[Stored data]
------------
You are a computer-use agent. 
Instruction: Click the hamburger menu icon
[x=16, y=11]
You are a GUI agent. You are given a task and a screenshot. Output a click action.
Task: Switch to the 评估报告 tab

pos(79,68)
------------
YOUR GOAL. From the line containing "Instruction: Click the hamburger menu icon" through the last line of the entries above, print every line exactly, including both ends, and nothing else.

PROBLEM SOLUTION.
Instruction: Click the hamburger menu icon
[x=16, y=11]
You are a GUI agent. You are given a task and a screenshot. Output a click action.
Task: Switch to the 评估报告 tab

pos(79,68)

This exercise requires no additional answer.